### Records for locating described items

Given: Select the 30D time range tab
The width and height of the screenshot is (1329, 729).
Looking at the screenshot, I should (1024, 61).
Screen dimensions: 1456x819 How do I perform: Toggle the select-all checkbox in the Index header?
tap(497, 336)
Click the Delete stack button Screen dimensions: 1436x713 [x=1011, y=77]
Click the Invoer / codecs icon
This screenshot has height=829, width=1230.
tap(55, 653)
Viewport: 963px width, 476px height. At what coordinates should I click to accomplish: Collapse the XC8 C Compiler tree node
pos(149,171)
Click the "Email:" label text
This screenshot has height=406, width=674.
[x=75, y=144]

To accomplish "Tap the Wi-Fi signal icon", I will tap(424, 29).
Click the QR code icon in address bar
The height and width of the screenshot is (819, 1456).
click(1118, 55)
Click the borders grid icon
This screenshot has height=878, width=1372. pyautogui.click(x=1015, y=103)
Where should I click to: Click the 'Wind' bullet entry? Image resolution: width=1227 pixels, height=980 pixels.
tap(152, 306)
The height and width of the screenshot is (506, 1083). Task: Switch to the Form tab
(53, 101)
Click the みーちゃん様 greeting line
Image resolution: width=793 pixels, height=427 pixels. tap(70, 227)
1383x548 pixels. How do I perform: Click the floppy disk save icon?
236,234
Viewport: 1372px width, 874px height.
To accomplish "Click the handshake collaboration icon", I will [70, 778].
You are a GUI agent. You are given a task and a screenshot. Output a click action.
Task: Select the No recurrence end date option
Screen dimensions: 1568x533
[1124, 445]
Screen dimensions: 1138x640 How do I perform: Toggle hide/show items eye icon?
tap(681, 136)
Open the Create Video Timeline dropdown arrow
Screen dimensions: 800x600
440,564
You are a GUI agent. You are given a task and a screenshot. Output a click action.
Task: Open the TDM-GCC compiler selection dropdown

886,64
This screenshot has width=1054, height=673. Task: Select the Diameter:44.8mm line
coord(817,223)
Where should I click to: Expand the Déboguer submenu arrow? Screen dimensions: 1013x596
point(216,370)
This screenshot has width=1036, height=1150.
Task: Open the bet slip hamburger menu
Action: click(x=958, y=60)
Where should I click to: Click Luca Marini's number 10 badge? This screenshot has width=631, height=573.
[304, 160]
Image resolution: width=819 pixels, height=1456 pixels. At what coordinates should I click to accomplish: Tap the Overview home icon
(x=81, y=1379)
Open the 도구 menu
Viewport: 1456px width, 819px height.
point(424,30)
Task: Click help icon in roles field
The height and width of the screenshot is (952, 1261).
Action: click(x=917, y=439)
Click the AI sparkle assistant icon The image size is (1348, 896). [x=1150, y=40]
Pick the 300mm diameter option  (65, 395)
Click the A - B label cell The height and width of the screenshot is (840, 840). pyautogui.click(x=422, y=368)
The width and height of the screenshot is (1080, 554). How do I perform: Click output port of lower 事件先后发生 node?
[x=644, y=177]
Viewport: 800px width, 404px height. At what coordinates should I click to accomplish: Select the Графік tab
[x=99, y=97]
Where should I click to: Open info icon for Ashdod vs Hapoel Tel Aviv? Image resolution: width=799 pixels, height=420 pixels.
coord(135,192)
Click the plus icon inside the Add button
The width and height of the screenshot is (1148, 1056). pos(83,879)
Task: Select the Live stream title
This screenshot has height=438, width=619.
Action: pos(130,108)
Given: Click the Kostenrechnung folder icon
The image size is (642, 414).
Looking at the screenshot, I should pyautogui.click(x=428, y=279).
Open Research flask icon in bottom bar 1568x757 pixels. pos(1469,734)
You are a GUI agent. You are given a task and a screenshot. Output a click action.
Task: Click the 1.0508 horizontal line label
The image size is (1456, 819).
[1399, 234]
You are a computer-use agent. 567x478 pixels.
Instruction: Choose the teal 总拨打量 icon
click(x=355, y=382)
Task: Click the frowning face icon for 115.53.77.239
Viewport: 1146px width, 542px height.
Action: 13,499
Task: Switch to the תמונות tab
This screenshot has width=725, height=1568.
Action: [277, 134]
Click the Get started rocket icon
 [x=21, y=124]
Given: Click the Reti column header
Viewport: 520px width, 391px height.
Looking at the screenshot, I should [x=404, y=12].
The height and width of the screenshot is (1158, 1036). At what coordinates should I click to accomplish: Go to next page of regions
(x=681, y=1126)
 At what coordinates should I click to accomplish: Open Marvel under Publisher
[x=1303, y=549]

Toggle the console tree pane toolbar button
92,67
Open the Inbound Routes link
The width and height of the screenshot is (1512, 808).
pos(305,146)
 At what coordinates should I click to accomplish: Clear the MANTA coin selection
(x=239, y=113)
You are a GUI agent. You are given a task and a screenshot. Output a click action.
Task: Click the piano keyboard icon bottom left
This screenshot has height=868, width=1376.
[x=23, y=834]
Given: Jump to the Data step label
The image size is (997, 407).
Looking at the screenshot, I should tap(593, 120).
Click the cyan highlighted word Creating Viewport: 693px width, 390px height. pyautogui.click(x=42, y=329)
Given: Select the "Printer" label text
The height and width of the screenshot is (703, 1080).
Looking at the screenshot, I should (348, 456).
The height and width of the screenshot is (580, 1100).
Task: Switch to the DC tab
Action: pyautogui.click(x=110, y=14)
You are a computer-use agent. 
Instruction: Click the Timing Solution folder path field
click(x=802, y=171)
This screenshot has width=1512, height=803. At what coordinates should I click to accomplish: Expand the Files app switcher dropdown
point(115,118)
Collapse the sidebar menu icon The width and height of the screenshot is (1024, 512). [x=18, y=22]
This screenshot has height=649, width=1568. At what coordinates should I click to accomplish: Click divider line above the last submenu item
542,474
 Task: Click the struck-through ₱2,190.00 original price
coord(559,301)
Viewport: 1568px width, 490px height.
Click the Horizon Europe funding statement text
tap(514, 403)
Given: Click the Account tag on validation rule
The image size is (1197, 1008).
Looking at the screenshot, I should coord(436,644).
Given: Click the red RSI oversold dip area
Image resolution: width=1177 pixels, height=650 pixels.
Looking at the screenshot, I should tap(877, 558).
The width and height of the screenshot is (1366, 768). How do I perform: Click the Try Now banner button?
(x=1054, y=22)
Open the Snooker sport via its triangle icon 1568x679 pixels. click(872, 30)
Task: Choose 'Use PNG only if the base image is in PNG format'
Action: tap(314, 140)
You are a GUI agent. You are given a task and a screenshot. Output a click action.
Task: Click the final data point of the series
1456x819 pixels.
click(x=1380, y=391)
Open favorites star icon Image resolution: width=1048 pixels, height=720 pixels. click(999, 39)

### The exercise
Arrange the lines above as a numbered list, leaving out any blank lines.

### Written answer
1. Given: Select the 30D time range tab
2. The width and height of the screenshot is (1329, 729).
3. Looking at the screenshot, I should (1024, 61).
4. Screen dimensions: 1456x819 How do I perform: Toggle the select-all checkbox in the Index header?
5. tap(497, 336)
6. Click the Delete stack button Screen dimensions: 1436x713 [x=1011, y=77]
7. Click the Invoer / codecs icon
8. This screenshot has height=829, width=1230.
9. tap(55, 653)
10. Viewport: 963px width, 476px height. At what coordinates should I click to accomplish: Collapse the XC8 C Compiler tree node
11. pos(149,171)
12. Click the "Email:" label text
13. This screenshot has height=406, width=674.
14. [x=75, y=144]
15. To accomplish "Tap the Wi-Fi signal icon", I will tap(424, 29).
16. Click the QR code icon in address bar
17. The height and width of the screenshot is (819, 1456).
18. click(1118, 55)
19. Click the borders grid icon
20. This screenshot has height=878, width=1372. pyautogui.click(x=1015, y=103)
21. Where should I click to: Click the 'Wind' bullet entry? Image resolution: width=1227 pixels, height=980 pixels.
22. tap(152, 306)
23. The height and width of the screenshot is (506, 1083). Task: Switch to the Form tab
24. (53, 101)
25. Click the みーちゃん様 greeting line
26. Image resolution: width=793 pixels, height=427 pixels. tap(70, 227)
27. 1383x548 pixels. How do I perform: Click the floppy disk save icon?
28. 236,234
29. Viewport: 1372px width, 874px height.
30. To accomplish "Click the handshake collaboration icon", I will [70, 778].
31. You are a GUI agent. You are given a task and a screenshot. Output a click action.
32. Task: Select the No recurrence end date option
33. Screen dimensions: 1568x533
34. [1124, 445]
35. Screen dimensions: 1138x640 How do I perform: Toggle hide/show items eye icon?
36. tap(681, 136)
37. Open the Create Video Timeline dropdown arrow
38. Screen dimensions: 800x600
39. 440,564
40. You are a GUI agent. You are given a task and a screenshot. Output a click action.
41. Task: Open the TDM-GCC compiler selection dropdown
42. 886,64
43. This screenshot has width=1054, height=673. Task: Select the Diameter:44.8mm line
44. coord(817,223)
45. Where should I click to: Expand the Déboguer submenu arrow? Screen dimensions: 1013x596
46. point(216,370)
47. This screenshot has width=1036, height=1150.
48. Task: Open the bet slip hamburger menu
49. Action: click(x=958, y=60)
50. Where should I click to: Click Luca Marini's number 10 badge? This screenshot has width=631, height=573.
51. [304, 160]
52. Image resolution: width=819 pixels, height=1456 pixels. At what coordinates should I click to accomplish: Tap the Overview home icon
53. (x=81, y=1379)
54. Open the 도구 menu
55. Viewport: 1456px width, 819px height.
56. point(424,30)
57. Task: Click help icon in roles field
58. The height and width of the screenshot is (952, 1261).
59. Action: click(x=917, y=439)
60. Click the AI sparkle assistant icon The image size is (1348, 896). [x=1150, y=40]
61. Pick the 300mm diameter option  (65, 395)
62. Click the A - B label cell The height and width of the screenshot is (840, 840). pyautogui.click(x=422, y=368)
63. The width and height of the screenshot is (1080, 554). How do I perform: Click output port of lower 事件先后发生 node?
64. [x=644, y=177]
65. Viewport: 800px width, 404px height. At what coordinates should I click to accomplish: Select the Графік tab
66. [x=99, y=97]
67. Where should I click to: Open info icon for Ashdod vs Hapoel Tel Aviv? Image resolution: width=799 pixels, height=420 pixels.
68. coord(135,192)
69. Click the plus icon inside the Add button
70. The width and height of the screenshot is (1148, 1056). pos(83,879)
71. Task: Select the Live stream title
72. This screenshot has height=438, width=619.
73. Action: pos(130,108)
74. Given: Click the Kostenrechnung folder icon
75. The image size is (642, 414).
76. Looking at the screenshot, I should pyautogui.click(x=428, y=279).
77. Open Research flask icon in bottom bar 1568x757 pixels. pos(1469,734)
78. You are a GUI agent. You are given a task and a screenshot. Output a click action.
79. Task: Click the 1.0508 horizontal line label
80. The image size is (1456, 819).
81. [1399, 234]
82. You are a computer-use agent. 567x478 pixels.
83. Instruction: Choose the teal 总拨打量 icon
84. click(x=355, y=382)
85. Task: Click the frowning face icon for 115.53.77.239
86. Viewport: 1146px width, 542px height.
87. Action: 13,499
88. Task: Switch to the תמונות tab
89. This screenshot has width=725, height=1568.
90. Action: [277, 134]
91. Click the Get started rocket icon
92.  [x=21, y=124]
93. Given: Click the Reti column header
94. Viewport: 520px width, 391px height.
95. Looking at the screenshot, I should [x=404, y=12].
96. The height and width of the screenshot is (1158, 1036). At what coordinates should I click to accomplish: Go to next page of regions
97. (x=681, y=1126)
98.  At what coordinates should I click to accomplish: Open Marvel under Publisher
99. [x=1303, y=549]
100. Toggle the console tree pane toolbar button
101. 92,67
102. Open the Inbound Routes link
103. The width and height of the screenshot is (1512, 808).
104. pos(305,146)
105.  At what coordinates should I click to accomplish: Clear the MANTA coin selection
106. (x=239, y=113)
107. You are a GUI agent. You are given a task and a screenshot. Output a click action.
108. Task: Click the piano keyboard icon bottom left
109. This screenshot has height=868, width=1376.
110. [x=23, y=834]
111. Given: Jump to the Data step label
112. The image size is (997, 407).
113. Looking at the screenshot, I should tap(593, 120).
114. Click the cyan highlighted word Creating Viewport: 693px width, 390px height. pyautogui.click(x=42, y=329)
115. Given: Select the "Printer" label text
116. The height and width of the screenshot is (703, 1080).
117. Looking at the screenshot, I should (348, 456).
118. The height and width of the screenshot is (580, 1100).
119. Task: Switch to the DC tab
120. Action: pyautogui.click(x=110, y=14)
121. You are a computer-use agent. 
122. Instruction: Click the Timing Solution folder path field
123. click(x=802, y=171)
124. This screenshot has width=1512, height=803. At what coordinates should I click to accomplish: Expand the Files app switcher dropdown
125. point(115,118)
126. Collapse the sidebar menu icon The width and height of the screenshot is (1024, 512). [x=18, y=22]
127. This screenshot has height=649, width=1568. At what coordinates should I click to accomplish: Click divider line above the last submenu item
128. 542,474
129.  Task: Click the struck-through ₱2,190.00 original price
130. coord(559,301)
131. Viewport: 1568px width, 490px height.
132. Click the Horizon Europe funding statement text
133. tap(514, 403)
134. Given: Click the Account tag on validation rule
135. The image size is (1197, 1008).
136. Looking at the screenshot, I should coord(436,644).
137. Given: Click the red RSI oversold dip area
138. Image resolution: width=1177 pixels, height=650 pixels.
139. Looking at the screenshot, I should tap(877, 558).
140. The width and height of the screenshot is (1366, 768). How do I perform: Click the Try Now banner button?
141. (x=1054, y=22)
142. Open the Snooker sport via its triangle icon 1568x679 pixels. click(872, 30)
143. Task: Choose 'Use PNG only if the base image is in PNG format'
144. Action: tap(314, 140)
145. You are a GUI agent. You are given a task and a screenshot. Output a click action.
146. Task: Click the final data point of the series
147. 1456x819 pixels.
148. click(x=1380, y=391)
149. Open favorites star icon Image resolution: width=1048 pixels, height=720 pixels. click(999, 39)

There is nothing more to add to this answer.